Generous Spirits Gain Opportunities

Tom asks if Dave recommends giving while in debt. Dave says absolutely.

QUESTION: Tom on Twitter asks if Dave recommends giving while in debt. Dave says absolutely.

ANSWER: Absolutely. “Well, Dave, isn’t that oxymoronic? If you give money away, you have less money to get out of debt. How is that mathematically correct?” See, you make the assumption there that your life is a fixed pie. Your life is not a fixed pie.

Rabbi Daniel Lapin, author of Thou Shall Prosper, does a good job of explaining that. He talks about the fact that one of the reasons Jewish people have a tendency to prosper, which is what his book is about, is that they—and anyone else who prospers—understand that all of your opportunities come through people. Something is changed when you are more attractive as a person, and I don’t mean physically attractive, although that helps. Something is changed when you smile, when your spirit is a generous spirit versus a grouchy, angry twerp. Think about it. If you have the opportunity to buy sandwiches at a sandwich shop, and one guy’s a jerk every time you go in there and the other person is an absolute angel and remembers your name every time you walk in there and remembers your order from the last time you were there, who are you going to buy sandwiches from? The sandwiches are the same. You might even pay more for them from the guy who remembers your name and your order and smiles. As a matter of fact, on average, you will.
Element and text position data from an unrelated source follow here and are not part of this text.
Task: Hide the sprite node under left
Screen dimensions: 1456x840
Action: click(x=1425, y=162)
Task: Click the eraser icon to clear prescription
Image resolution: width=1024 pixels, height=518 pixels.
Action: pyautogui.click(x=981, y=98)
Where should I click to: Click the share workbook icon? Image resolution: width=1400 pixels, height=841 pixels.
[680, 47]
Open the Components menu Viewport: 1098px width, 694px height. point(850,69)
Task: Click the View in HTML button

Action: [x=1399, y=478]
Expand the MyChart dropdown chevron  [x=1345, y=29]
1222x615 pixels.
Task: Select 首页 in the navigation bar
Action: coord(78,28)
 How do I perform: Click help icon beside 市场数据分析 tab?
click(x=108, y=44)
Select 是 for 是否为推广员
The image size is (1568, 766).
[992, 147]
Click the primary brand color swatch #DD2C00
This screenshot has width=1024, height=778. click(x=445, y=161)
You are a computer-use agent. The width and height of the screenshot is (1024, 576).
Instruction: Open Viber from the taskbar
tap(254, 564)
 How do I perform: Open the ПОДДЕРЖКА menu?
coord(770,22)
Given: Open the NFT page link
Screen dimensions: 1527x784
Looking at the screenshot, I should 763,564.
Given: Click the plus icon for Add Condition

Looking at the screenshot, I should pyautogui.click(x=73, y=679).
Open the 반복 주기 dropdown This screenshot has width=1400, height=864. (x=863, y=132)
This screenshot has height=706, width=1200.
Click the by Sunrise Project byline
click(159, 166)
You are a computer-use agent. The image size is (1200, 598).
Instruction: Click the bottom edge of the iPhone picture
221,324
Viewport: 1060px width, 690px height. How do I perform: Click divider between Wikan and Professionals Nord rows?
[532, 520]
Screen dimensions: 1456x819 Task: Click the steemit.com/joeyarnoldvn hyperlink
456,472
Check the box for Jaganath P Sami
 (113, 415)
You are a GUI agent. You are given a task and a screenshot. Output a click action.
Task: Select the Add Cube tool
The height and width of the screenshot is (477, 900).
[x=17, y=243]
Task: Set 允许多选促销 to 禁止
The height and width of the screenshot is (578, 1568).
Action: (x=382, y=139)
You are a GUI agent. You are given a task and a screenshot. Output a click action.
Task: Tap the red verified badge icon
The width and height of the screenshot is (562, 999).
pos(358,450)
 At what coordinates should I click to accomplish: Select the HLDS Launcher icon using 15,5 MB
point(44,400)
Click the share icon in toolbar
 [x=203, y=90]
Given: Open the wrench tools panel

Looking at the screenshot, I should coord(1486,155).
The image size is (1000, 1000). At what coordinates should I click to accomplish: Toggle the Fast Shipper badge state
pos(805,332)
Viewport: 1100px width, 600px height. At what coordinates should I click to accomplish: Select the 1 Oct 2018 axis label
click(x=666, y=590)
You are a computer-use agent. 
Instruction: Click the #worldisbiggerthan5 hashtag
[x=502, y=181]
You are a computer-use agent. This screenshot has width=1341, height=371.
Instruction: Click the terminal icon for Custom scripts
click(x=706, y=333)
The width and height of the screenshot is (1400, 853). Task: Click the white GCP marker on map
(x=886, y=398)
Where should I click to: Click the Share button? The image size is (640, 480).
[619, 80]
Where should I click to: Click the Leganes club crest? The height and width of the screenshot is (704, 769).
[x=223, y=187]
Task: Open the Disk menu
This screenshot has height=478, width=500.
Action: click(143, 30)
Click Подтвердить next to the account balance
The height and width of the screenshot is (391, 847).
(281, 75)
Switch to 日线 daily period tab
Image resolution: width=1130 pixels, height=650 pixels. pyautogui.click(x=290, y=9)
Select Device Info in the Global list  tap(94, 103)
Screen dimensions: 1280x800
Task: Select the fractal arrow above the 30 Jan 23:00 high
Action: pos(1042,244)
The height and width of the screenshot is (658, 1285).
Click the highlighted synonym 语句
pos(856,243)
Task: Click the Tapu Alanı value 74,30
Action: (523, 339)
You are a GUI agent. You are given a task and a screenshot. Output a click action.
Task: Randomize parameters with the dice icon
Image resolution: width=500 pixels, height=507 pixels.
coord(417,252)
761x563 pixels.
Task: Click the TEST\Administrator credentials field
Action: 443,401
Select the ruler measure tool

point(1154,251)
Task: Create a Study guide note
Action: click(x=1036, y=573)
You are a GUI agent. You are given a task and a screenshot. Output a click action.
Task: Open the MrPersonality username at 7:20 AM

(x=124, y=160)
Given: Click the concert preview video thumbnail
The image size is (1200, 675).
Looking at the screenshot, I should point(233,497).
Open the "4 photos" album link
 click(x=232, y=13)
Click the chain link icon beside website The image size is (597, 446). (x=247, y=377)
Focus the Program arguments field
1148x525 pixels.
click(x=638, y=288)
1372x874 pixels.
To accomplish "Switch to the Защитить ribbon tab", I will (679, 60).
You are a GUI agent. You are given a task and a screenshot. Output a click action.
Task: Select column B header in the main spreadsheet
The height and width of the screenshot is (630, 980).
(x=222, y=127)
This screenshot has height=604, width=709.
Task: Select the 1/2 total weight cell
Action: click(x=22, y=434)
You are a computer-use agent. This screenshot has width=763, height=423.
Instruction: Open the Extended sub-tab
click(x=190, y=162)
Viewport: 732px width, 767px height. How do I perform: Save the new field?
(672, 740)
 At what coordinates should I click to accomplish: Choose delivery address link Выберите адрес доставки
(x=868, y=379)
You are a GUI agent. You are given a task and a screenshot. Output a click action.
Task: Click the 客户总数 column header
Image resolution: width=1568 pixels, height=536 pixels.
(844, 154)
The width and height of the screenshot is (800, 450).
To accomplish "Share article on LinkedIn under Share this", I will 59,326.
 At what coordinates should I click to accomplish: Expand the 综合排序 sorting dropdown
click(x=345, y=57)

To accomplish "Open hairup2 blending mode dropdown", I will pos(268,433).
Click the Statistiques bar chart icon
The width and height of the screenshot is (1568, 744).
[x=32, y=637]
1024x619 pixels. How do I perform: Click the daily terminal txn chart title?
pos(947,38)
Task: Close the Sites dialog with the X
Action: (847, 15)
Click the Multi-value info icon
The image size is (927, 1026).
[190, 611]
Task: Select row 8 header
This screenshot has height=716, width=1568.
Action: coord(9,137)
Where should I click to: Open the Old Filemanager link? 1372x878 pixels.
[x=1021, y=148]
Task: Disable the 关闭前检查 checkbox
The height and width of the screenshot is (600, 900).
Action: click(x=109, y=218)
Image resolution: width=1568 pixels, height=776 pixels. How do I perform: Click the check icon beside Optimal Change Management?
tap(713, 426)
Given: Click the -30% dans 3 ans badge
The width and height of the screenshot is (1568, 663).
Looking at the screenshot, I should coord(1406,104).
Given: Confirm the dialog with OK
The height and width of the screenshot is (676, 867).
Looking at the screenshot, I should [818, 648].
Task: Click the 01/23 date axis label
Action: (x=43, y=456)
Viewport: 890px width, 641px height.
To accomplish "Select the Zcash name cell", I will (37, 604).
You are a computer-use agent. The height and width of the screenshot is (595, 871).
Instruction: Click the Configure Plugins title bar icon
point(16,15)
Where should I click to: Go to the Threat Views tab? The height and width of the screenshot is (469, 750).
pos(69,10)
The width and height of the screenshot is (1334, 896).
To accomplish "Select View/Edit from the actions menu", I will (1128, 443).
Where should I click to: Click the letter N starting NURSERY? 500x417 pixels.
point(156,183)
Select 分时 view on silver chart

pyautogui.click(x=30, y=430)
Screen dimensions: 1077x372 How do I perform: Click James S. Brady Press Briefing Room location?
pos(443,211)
What Rabbi is explaining there is that since your opportunities come through people and the more attractive you are as a person the more opportunities you’re going to have as a person, guess what? You’re going to make more money because nobody brings great deals to jerks unless they’re immature and not wise. At the end of the day, good people get more opportunities. Quality generous people get more opportunities and therefore make more money.

Who is better than someone who is giving? By giving, you change who you are into a more attractive person. You can’t help it. It just happens automatically. Over time, you’re going to end up having the potential to make more money than you would any other way.

Yes, you give while you’re in debt. Do you give irresponsibly, impulsively, and out of control? No. For instance, for those of us who are evangelical Christians, we believe in tithing a tenth of our income to our local church. That’s what we’re taught, what we believe, and what Scripture says, so we tithe. And then I’m going to give more to other things. But as a starter, while you’re in debt, I’m going to do my tenth as a Christian, and that’s all I’m going to do—for now. That’s plenty, by the way. If you never do anything else, you’ll be fine. But as you start making more money, you’ll find it’s easier and easier to give, and as you give, you’re going to make more and more money because you’re going to be more and more generous. Generous people just aren’t all uptight and freaked out and worried about everything. The weird thing is that it actually changes the chemicals in your body, too. When you’re generous, it releases endorphins, proteins and DHEA. You are happier, and you’re more fulfilled and have a sense of winning you haven’t had before. The contrary is when you’re all stressed out and selfish, cortisol is released, which is the self-produced stress drug. It causes anxiety. There’s a chemistry difference. Isn’t that weird? It’s not really that mystical that generous people win. It’s kind of common sensical.

The point is giving changes you, and that’s really why God teaches people of faith to give anyway. It’s not because He needs your money. He doesn’t need your money. He’s God. He’ll take your money if He wants it, and there’ll be a greasy spot where you were sitting. He doesn’t need money. It’s His. Giving causes success, and I just taught you how.